Latest update March 30th, 2025 7:59 PM
Jun 22, 2018 Features / Columnists, Peeping Tom
A number of Guyanese are confused over the implications of the decision of Venezuela not to participate in the case brought by Guyana and which is concerned with the validity of the 1899 Arbitral Award between United Kingdom, Venezuela and then British Guiana.
Some Guyanese are of the opinion that Venezuela’s decision means that, in boxing terms, Venezuela has “thrown in the towel” and in effect is not defending the action. They are further assuming that it is merely now a formality that the Court will rule in Guyana’s behalf given that Venezuela is not a party to the proceedings.
First, what has taken place is not a trial. It is a mere procedural hearing which has to be followed in all contentious cases before the ICJ. The procedural hearing is tantamount to having a brief by the Court to the parties concerned, explaining to them the procedures to be followed. It is not a commencement of the case.
Second, Venezuela has made it clear that it does not recognize the jurisdiction of the Court and therefore there is nothing to defend. Venezuela made its position, on the jurisdiction on the Court, known by way of a Declaration something which the Court, whenever the case commences would have to note.

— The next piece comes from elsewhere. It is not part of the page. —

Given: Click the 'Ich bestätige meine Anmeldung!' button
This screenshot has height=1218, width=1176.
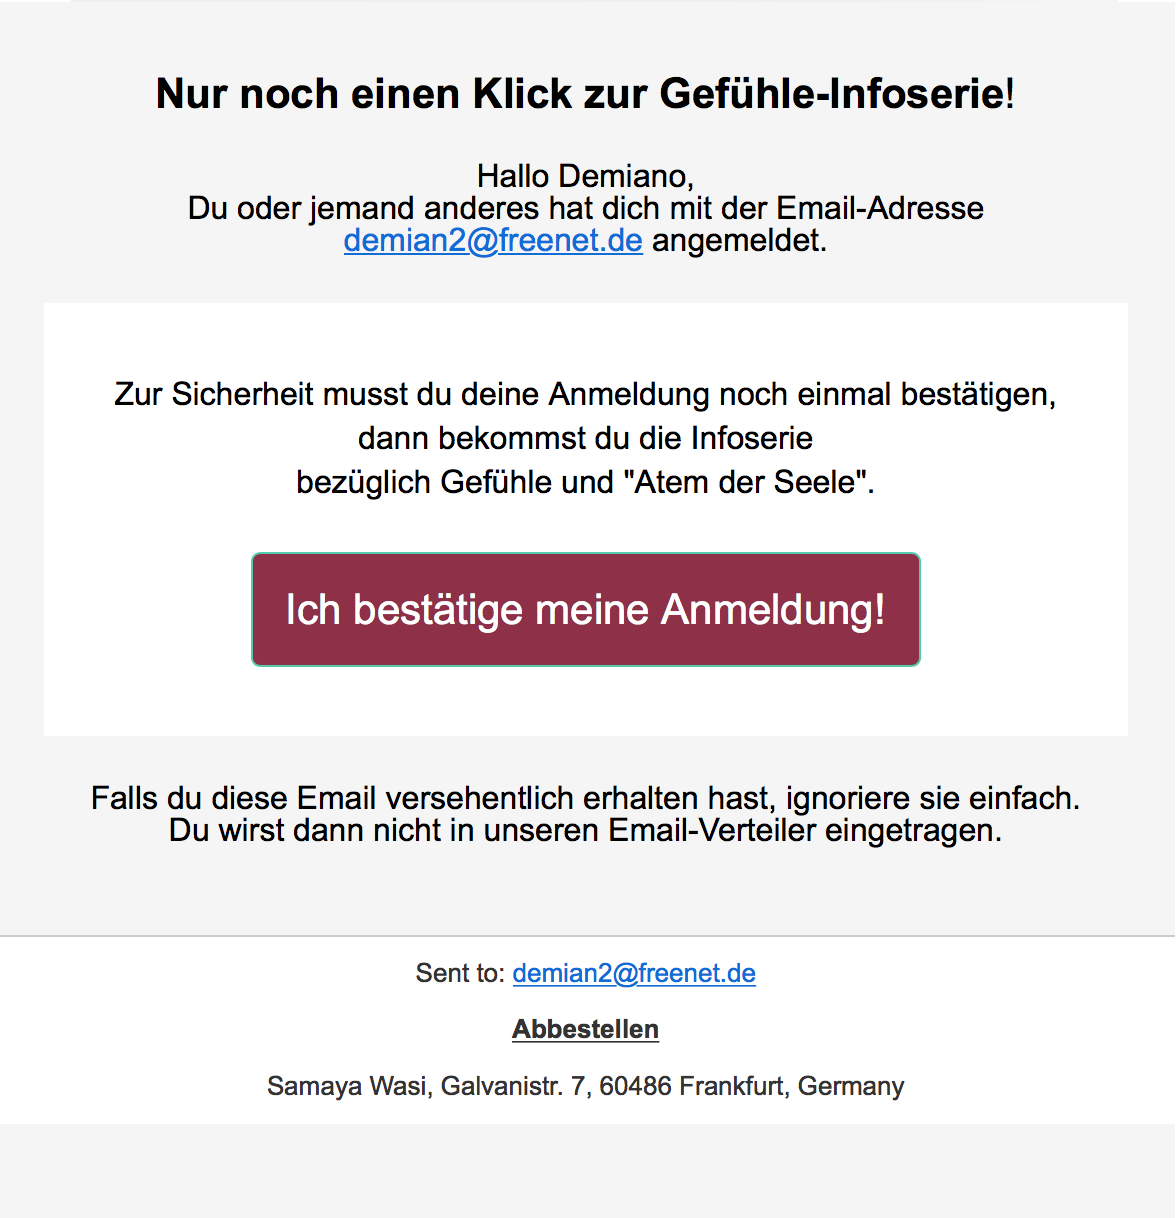Looking at the screenshot, I should [x=586, y=609].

Venezuela said that it rejects totally the jurisdiction of the Court over any matter involving it. In further emphasizing its point about the lack of jurisdiction, Venezuela stated that Guyana’s application to the Court is unilateral and does not have its consent. While Venezuela will therefore not be appearing, its Declaration in which it clearly refuses to consent to the jurisdiction of the Court will be noted.

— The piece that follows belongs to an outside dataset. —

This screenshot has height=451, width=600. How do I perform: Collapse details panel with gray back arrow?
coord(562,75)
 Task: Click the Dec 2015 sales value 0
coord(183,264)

Third, as mentioned above, a great many Guyanese are confused and believe that since Venezuela is not appearing that the absence of its participation means that Guyana’s position will inevitably prevail. This is far from so. Guyana has hurdles to cross.

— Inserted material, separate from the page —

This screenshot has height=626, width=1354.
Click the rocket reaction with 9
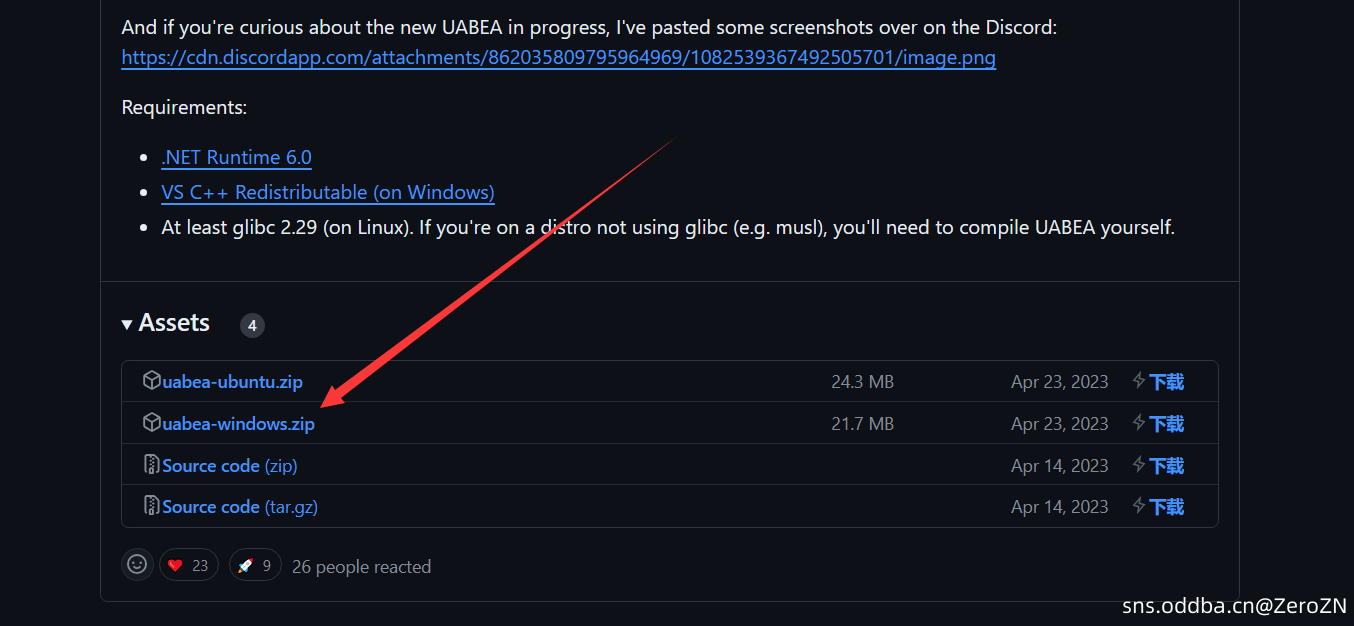[255, 566]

Despite the fact that Venezuela will not be appearing before the Court, Guyana still has to argue on the question of the Court’s jurisdiction. One newspaper has incorrectly assumed that because the Court had invited Guyana and Venezuela to the procedural hearing that this implied that the Court accepted its jurisdiction to hear the case. This is not so. The Court has made no pronouncement, not even considered as yet, the issue of jurisdiction.
Guyana is no doubt hoping to convince the Court that it has jurisdiction to hear the case by virtue of the Geneva Agreement of 1966, which invests in the Secretary General of the United Nations, the right to choose a peaceful means of settlement to the controversy between Guyana and Venezuela over the Essequibo. But as pointed out before, in this column, the right to choose the ICJ as the means of resolving the issue, does not automatically vest jurisdiction in the ICJ.
Guyana, therefore, is still required to establish jurisdiction, more so since Venezuela has made it clear to the Court that it has not consented to the Court hearing the matter, nor has it ever consented to the jurisdiction of the ICJ hearing any matter involving Venezuela.
If Guyana fails on the jurisdiction issue that effectively ends the case. It is over. The ICJ cannot pronounce on anything once it rules there is no jurisdiction. The situation will return to the status quo ante.
Guyana is hoping that it can convince the Court of the Court’s jurisdiction to hear the case. If Guyana does succeed, then it can begin making its case in front of the ICJ. The fact that Venezuela will not be present does not create a fait accompli. There is no automatic victory for Guyana as some deluded Guyanese believe. Guyana still has to argue the merits of its contention that the 1899 Award is not a nullity.
The ICJ will not, as some Guyanese misguidedly believe, take the position that because Venezuela has opted out, then Guyana has no case to prove. Guyana does have a case to prove, once it overcomes the jurisdictional hurdle.